MATERIAL FOR THE TASK below:

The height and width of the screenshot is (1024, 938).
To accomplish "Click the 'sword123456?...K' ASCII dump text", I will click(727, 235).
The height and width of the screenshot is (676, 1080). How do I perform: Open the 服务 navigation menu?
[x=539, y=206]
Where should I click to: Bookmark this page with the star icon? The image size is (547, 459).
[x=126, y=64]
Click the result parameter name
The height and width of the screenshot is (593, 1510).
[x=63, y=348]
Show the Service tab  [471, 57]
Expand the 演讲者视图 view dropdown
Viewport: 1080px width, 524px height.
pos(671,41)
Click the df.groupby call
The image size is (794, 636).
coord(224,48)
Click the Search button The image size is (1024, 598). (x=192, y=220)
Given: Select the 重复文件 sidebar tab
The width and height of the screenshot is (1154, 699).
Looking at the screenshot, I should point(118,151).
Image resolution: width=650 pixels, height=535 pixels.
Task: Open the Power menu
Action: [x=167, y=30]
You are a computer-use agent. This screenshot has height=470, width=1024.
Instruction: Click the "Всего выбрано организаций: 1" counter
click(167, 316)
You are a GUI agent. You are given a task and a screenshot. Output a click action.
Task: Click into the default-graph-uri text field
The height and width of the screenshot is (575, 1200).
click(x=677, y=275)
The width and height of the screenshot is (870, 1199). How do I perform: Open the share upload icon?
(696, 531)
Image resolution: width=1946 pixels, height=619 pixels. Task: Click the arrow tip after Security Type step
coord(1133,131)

End of MATERIAL FOR THE TASK.

_AIM OF THE TASK_
Find the line containing "Image resolution: width=1946" in the data above. Please transcribe it and every line after it, exactly.

_EXERCISE RESULT_
Image resolution: width=1946 pixels, height=619 pixels. Task: Click the arrow tip after Security Type step
coord(1133,131)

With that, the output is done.